- _Description of the task_: Find the line containing "Instruction: Expand the", then print it and each following line through the end of the records, exactly and with nothing added; leave out any pictures.
════════════════
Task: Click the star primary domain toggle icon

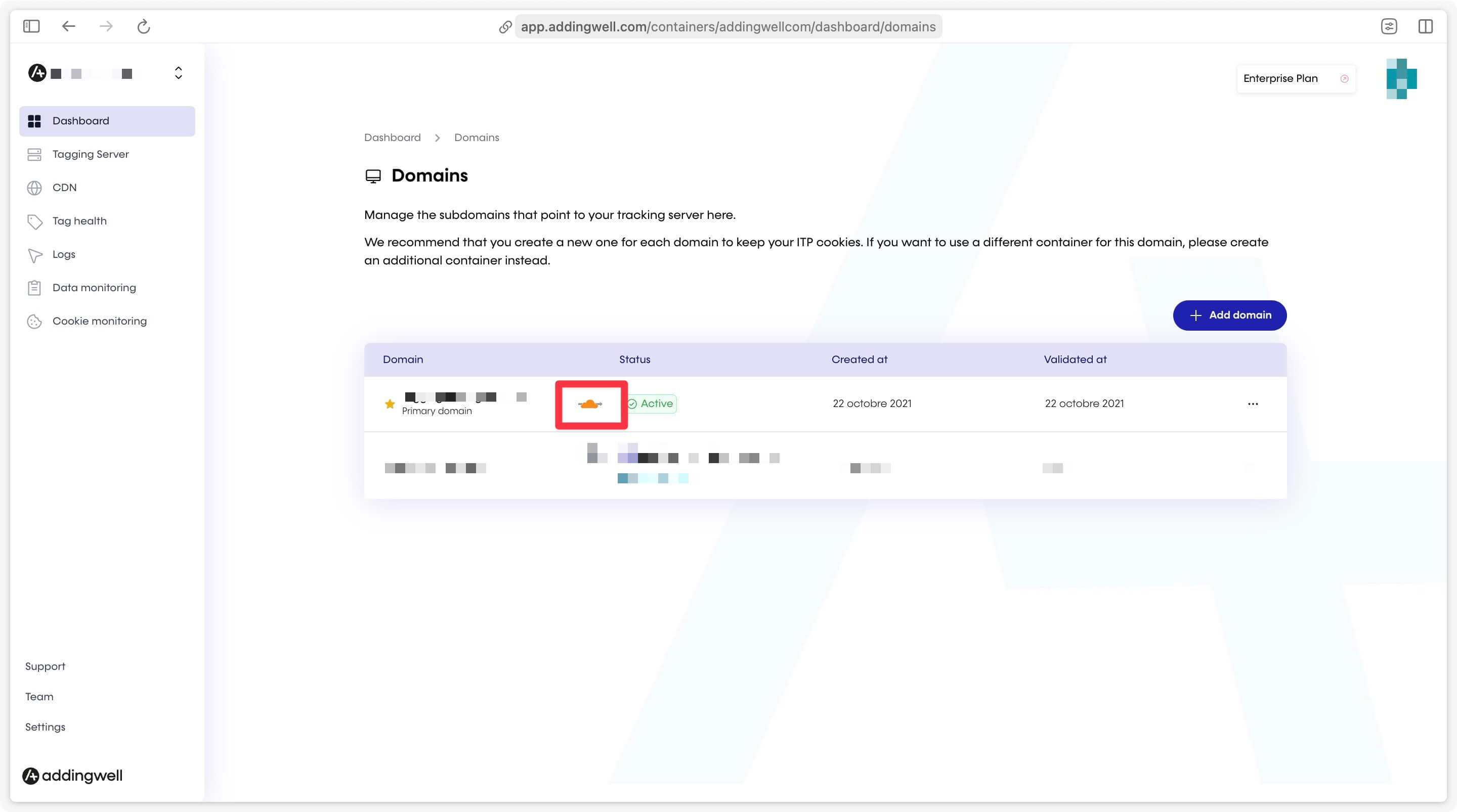Action: (389, 403)
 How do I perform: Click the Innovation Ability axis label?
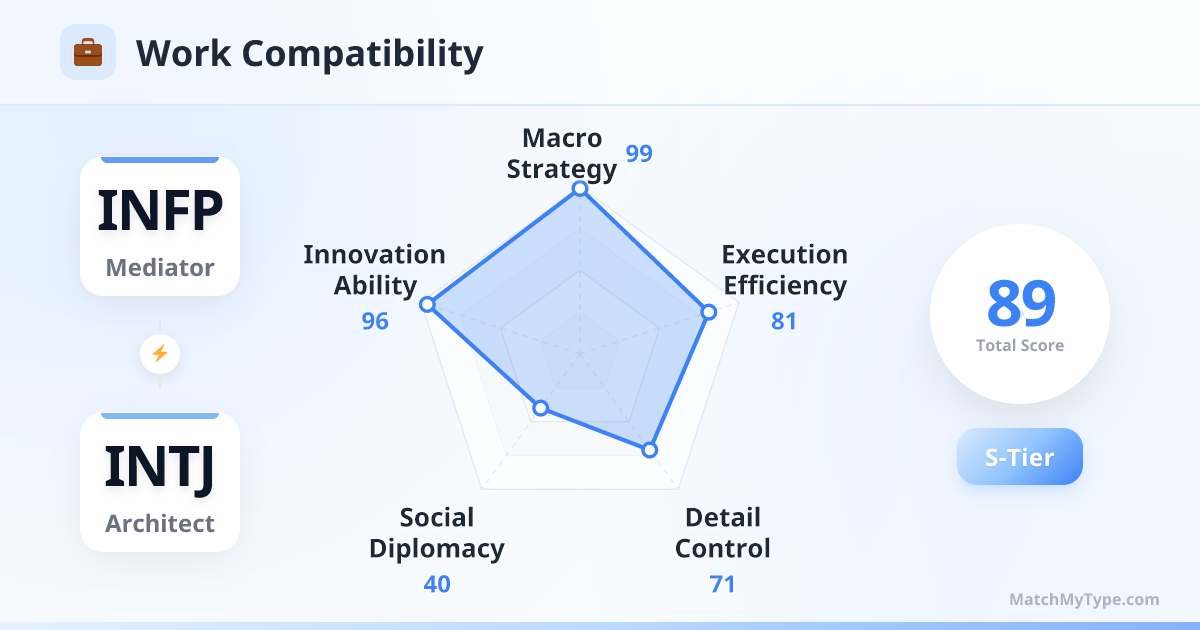tap(375, 269)
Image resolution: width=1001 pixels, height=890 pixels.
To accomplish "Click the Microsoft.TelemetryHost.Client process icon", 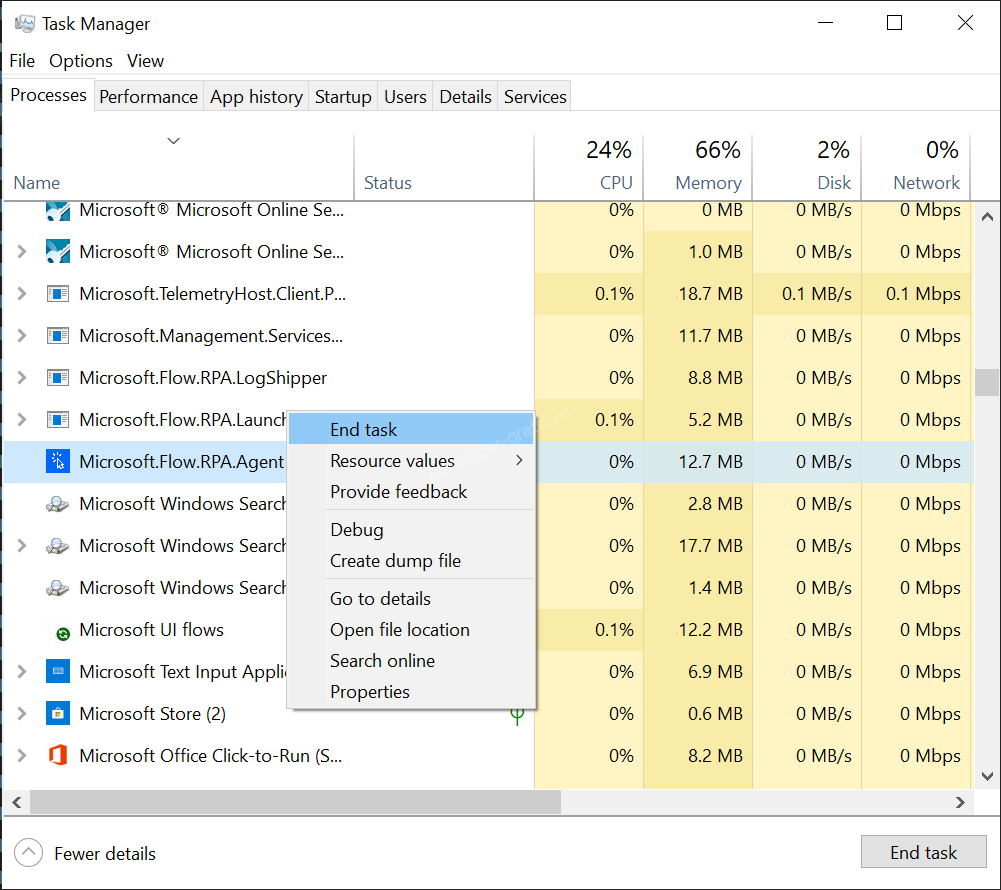I will point(58,294).

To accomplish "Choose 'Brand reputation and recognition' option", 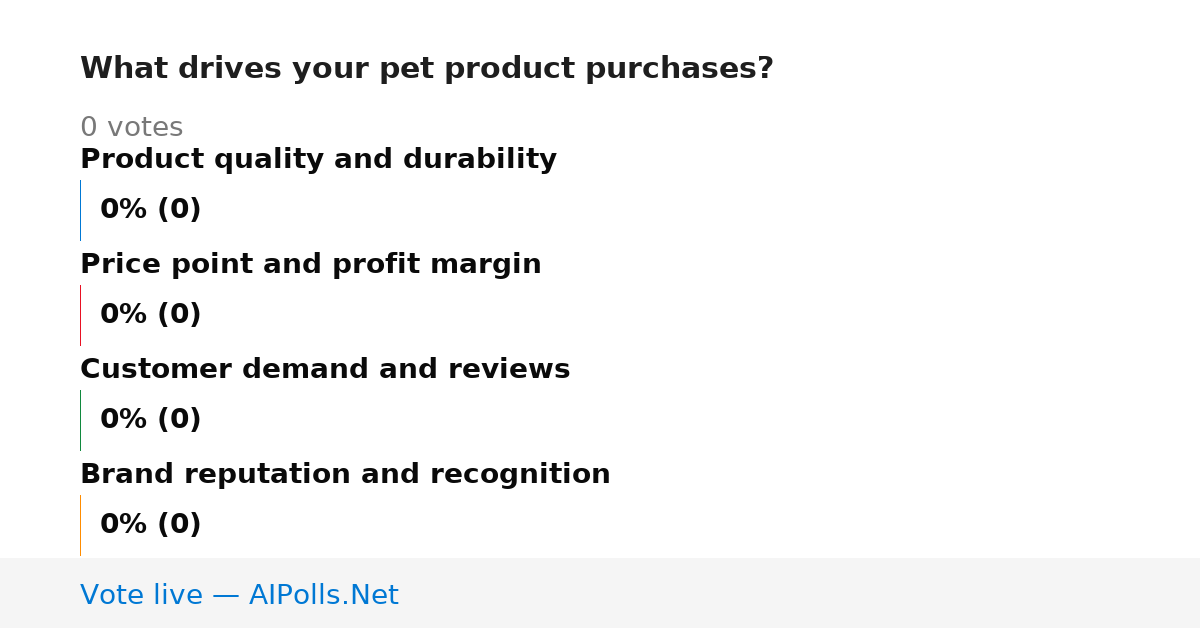I will (345, 475).
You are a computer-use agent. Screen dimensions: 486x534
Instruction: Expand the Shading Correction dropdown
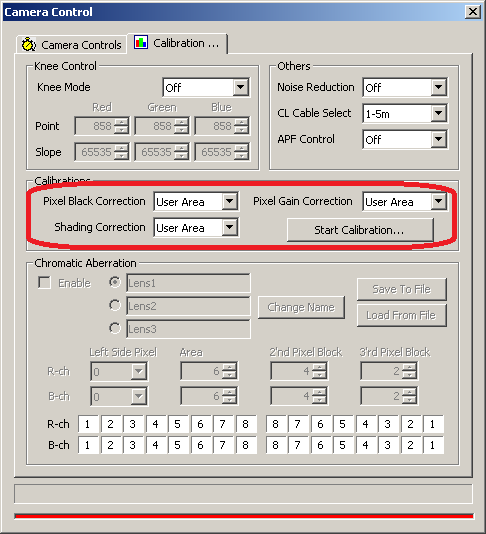(196, 227)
════════════════
- _The answer_:
Instruction: Expand the Shading Correction dropdown
(196, 227)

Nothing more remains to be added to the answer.